==== Records for this exercise

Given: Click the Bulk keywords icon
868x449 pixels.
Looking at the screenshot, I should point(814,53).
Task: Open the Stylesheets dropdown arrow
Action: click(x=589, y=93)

========

* [Problem description]: Restate the full material word for word.

* [Completed exercise]:
Given: Click the Bulk keywords icon
868x449 pixels.
Looking at the screenshot, I should point(814,53).
Task: Open the Stylesheets dropdown arrow
Action: click(x=589, y=93)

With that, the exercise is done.